HSH Nordbank AG, the world’s largest shipping finance bank, spent about 3 billion euros ($4 billion) since 2011 to help clients order new vessels and modernize their fleet.
The bank financed 56 vessels a year, about half dry bulk carriers and the rest product tankers, car carriers and a few container ships, said Christian Nieswandt, global head of shipping for domestic clients.
“We have a strong interest in a modern fleet that is able to compete,” Nieswandt told reporters in Hamburg, rejecting speculation that the bank stopped new ship financing.
The lender, controlled by the states of Hamburg and Schleswig-Holstein, needs to cut its core shipping loans to 15 billion euros from 16 billion euros by the end of 2014 to comply with a state-aid ruling by the European Union in 2011. HSH Nordbank has an additional 9 billion euros in a restructuring unit, or bad bank, Nieswandt said.
One precondition for financing new construction is that the vessels meet recent energy efficiency standards. About 90 percent of the vessels the bank financed are older models, he said, referring to ships built before the financial crisis started in 2008. Since then, high bunker prices and low charter rates have accelerated technological development, he added.

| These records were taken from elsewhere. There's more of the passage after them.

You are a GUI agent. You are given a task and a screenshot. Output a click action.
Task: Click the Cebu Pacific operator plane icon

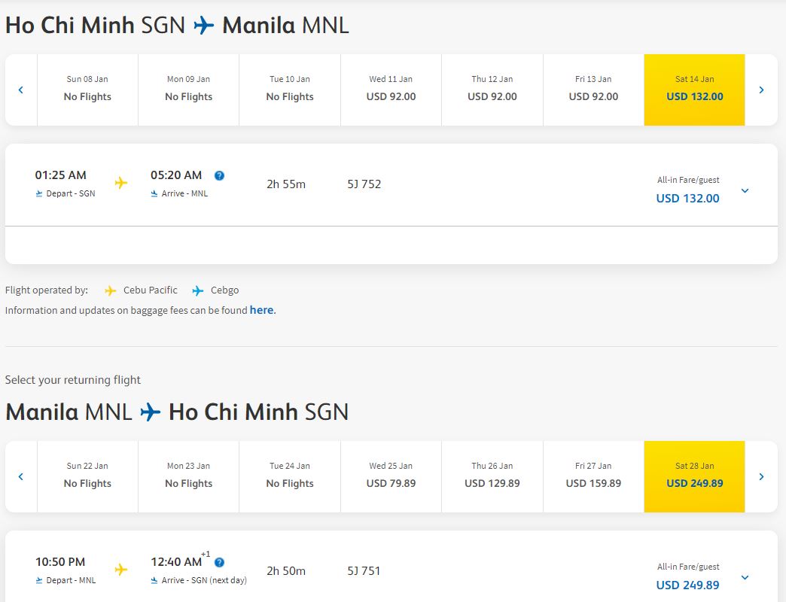pyautogui.click(x=111, y=290)
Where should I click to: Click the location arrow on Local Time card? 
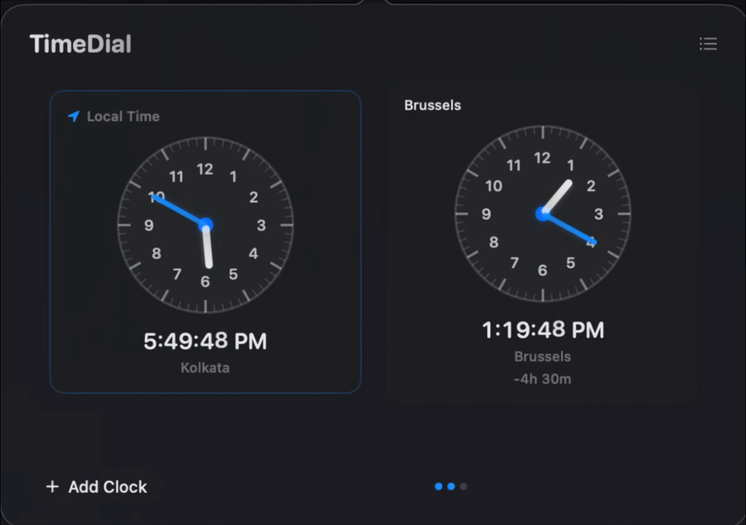pos(73,116)
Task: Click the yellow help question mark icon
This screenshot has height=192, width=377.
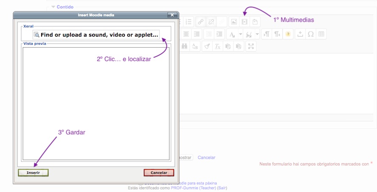Action: point(288,34)
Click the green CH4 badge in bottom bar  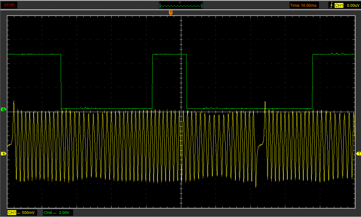tap(47, 213)
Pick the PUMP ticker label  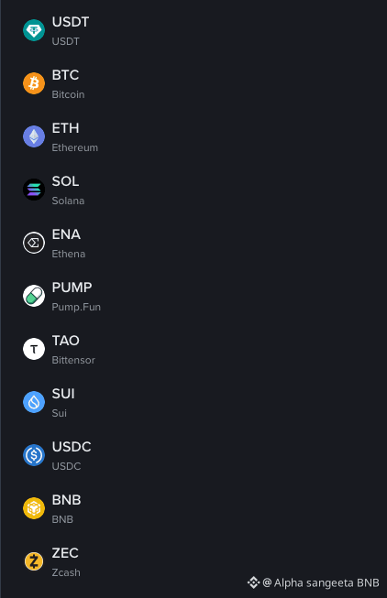coord(72,288)
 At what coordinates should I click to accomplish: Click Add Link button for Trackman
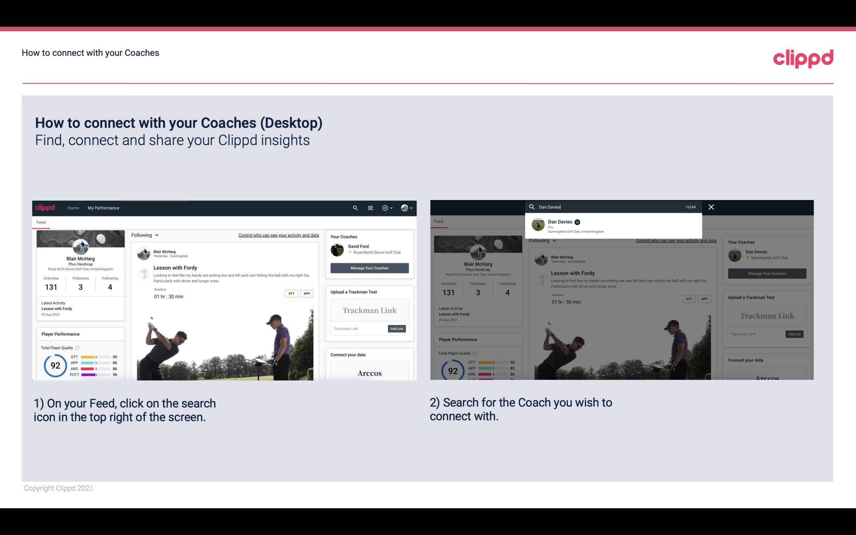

As of January 2015, shipping lines must comply with low sulfur fuel regulations in North Europe, the U.S. and Canada, obliging them to buy more expensive fuel or equip vessels with equipment to cut exhaust fumes.
This probably will result in more ship insolvencies in the next 12 months than in the previous, especially among companies with older, less competitive vessels that face additional costs meeting new environmental regulations, the executive said.
“There have hardly been any insolvencies of shipping companies, but what we have seen is insolvencies of closed-end shipping funds that have hit individual shipping companies to a greater or lesser extent,” Nieswandt said.